I mean, really... the Javits Center's exhibition hall during BookExpo literally had an Uptown Stage, Midtown Stage and Downtown Stage. The connection was further enhanced when the creators of Tony-winning musical Dear Evan Hansen took to the Downtown Stage to discuss Dear Evan Hansen: The Novel (Poppy/Hachette).
The Downtown Stage was also the setting for the theatrics of BookExpo's high moment of drama (or comedy or tragedy, depending on your political leanings), when former White House Press Secretary Sean Spicer appeared after bomb-sniffing dogs had "secured the premises" while stern-looking folks with earpieces and, in at a least one case, dark sunglasses, surveyed the audience. If anyone can convince me that scheduling former Secretary of State John Kerry at the same venue as the next event wasn't a conscious "act of theatre," I'd love to hear their definition of the word coincidence.

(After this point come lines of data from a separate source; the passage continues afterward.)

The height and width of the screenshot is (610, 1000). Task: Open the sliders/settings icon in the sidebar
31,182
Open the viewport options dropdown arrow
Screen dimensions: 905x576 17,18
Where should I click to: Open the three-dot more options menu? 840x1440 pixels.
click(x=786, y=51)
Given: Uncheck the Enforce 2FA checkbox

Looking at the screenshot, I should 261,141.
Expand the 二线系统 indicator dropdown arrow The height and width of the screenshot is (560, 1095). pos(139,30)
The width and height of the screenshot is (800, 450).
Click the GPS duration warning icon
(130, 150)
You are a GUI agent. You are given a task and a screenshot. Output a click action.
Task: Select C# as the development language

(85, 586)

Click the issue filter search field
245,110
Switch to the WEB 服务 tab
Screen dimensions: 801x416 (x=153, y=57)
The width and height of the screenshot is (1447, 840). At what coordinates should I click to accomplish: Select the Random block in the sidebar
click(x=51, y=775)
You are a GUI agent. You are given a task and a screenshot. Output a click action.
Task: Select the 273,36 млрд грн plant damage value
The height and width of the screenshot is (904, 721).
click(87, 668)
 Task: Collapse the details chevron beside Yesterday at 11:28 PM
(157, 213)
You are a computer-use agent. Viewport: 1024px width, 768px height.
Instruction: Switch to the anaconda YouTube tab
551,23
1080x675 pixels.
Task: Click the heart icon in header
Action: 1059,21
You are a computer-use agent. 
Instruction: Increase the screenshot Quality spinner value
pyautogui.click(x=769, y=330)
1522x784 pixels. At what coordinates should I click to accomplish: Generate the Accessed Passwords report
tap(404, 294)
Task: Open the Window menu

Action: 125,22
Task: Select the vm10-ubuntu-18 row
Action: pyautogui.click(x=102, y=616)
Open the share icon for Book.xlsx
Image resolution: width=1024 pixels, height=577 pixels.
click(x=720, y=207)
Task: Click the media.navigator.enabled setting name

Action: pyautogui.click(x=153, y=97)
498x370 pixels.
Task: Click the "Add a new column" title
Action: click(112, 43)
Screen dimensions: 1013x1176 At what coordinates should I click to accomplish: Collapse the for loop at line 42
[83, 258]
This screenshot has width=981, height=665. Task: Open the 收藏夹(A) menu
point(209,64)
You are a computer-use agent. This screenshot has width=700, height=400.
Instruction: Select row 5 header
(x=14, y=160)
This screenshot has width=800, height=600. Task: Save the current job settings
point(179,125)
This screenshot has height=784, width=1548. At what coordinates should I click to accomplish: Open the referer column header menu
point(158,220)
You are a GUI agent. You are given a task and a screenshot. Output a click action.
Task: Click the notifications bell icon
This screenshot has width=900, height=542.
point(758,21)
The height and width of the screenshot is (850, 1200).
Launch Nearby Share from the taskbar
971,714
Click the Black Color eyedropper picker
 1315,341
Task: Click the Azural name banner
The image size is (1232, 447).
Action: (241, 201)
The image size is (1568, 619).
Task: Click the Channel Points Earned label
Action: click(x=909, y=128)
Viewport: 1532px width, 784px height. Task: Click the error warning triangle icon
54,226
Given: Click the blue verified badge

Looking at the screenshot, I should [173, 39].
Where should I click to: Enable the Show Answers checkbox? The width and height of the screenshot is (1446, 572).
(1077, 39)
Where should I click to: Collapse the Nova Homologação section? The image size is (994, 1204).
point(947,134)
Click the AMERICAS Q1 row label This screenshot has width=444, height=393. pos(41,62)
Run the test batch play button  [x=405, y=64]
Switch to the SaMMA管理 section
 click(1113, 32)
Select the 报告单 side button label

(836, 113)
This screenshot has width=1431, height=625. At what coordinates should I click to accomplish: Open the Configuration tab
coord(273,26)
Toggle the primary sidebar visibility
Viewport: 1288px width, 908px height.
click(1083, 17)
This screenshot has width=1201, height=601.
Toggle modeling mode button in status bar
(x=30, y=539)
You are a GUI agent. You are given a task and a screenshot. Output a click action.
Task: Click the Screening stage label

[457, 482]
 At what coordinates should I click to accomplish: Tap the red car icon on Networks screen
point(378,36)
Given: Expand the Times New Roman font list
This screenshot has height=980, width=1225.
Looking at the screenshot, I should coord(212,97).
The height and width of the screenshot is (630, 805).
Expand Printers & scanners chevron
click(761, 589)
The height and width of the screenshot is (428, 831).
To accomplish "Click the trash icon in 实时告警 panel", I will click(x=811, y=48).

When the curtain finally came down on BookExpo, my next move was to see a play, as I often do for a post-show encore. This year it was the incredible revival of Edward Albee's Three Tall Women, starring Glenda Jackson, Laurie Metcalf (who both won Tony Awards) and Alison Pill.
I thought again about Peter Brook's "act of theatre" concept, as well as something Glenda Jackson told author Mary Gordon in a March New York Times interview. During the '60s, Jackson had been directed by Brook in Marat/Sade. She recalled that working with him "was like coming across an oasis in the desert. Like all great directors, he creates the kind of world in which everyone's responsible for the whole play. That sense of the total being greater than the sum of the parts is very, very strong in Lear."
I said earlier that BookExpo is Broadway-scale bookselling. I'll amend that statement. The real magic of the show--those "moments" like mine at the TCG booth this year, and yours elsewhere--happen when individual players, whatever our role/job description may be, find ways to become "responsible for the whole play."